Stored items:
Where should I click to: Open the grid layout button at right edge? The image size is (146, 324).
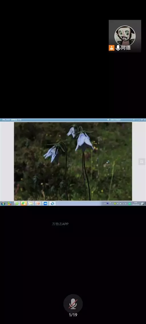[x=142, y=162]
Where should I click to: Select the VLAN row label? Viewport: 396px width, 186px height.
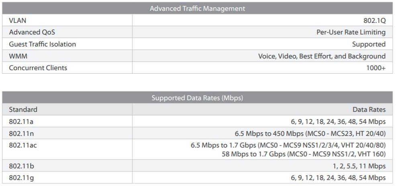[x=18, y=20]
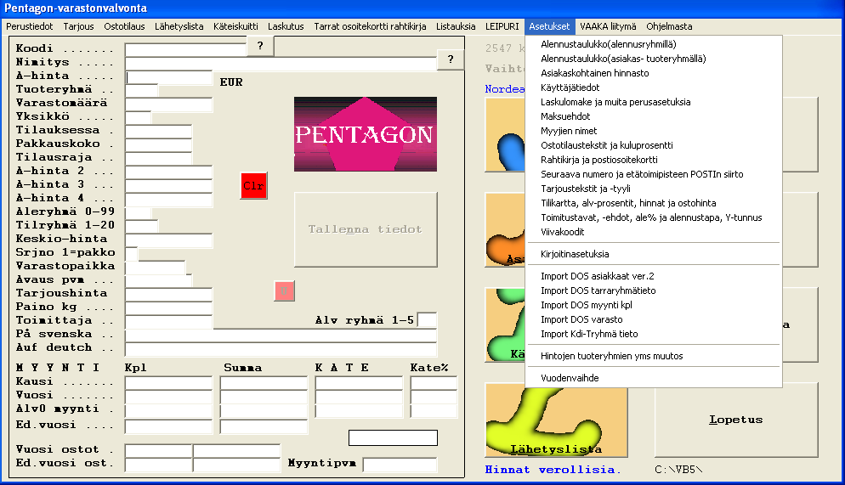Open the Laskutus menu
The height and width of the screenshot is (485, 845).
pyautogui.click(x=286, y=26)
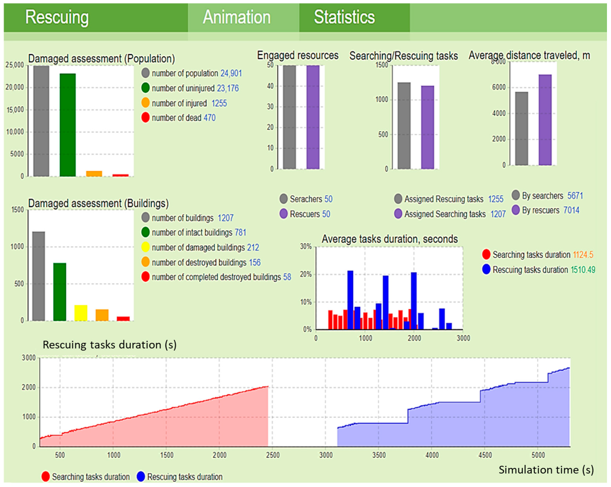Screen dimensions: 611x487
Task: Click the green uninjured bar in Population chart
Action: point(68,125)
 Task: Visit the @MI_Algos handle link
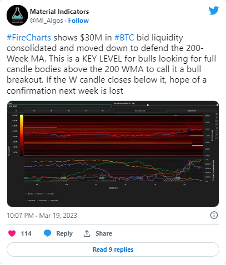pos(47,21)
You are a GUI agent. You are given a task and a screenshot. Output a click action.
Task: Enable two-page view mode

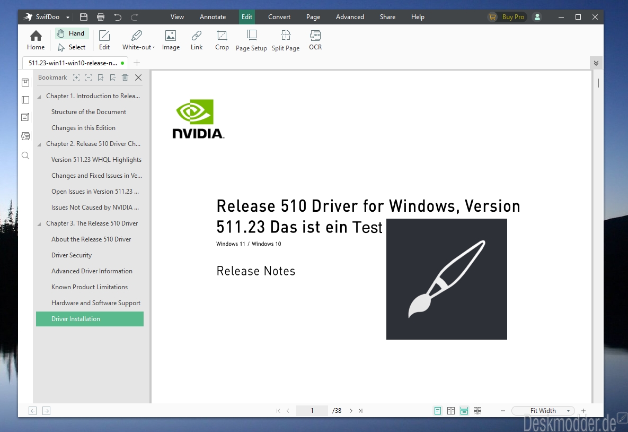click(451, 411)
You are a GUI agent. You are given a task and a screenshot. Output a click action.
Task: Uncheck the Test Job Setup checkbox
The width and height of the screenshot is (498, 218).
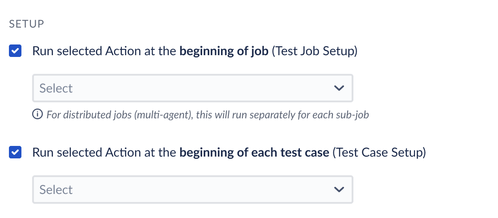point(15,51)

— WHAT THE TASK ASKS —
Copy out every one of the records above word for word, omitting the pictures.

— WORKED SOLUTION —
Where should I click to: Open the grid layout button at right edge? The image size is (146, 324).
[x=142, y=162]
Where should I click to: Select the VLAN row label? Viewport: 396px width, 186px height.
[x=18, y=20]
Open the Laskutus menu
The height and width of the screenshot is (485, 845).
pyautogui.click(x=286, y=26)
Screen dimensions: 611x487
Task: Click the green uninjured bar in Population chart
Action: point(68,125)
 Task: Visit the @MI_Algos handle link
pos(47,21)
You are a GUI agent. You are given a task and a screenshot. Output a click action.
Task: Enable two-page view mode

click(451, 411)
You are a GUI agent. You are given a task and a screenshot. Output a click action.
Task: Uncheck the Test Job Setup checkbox
The width and height of the screenshot is (498, 218).
point(15,51)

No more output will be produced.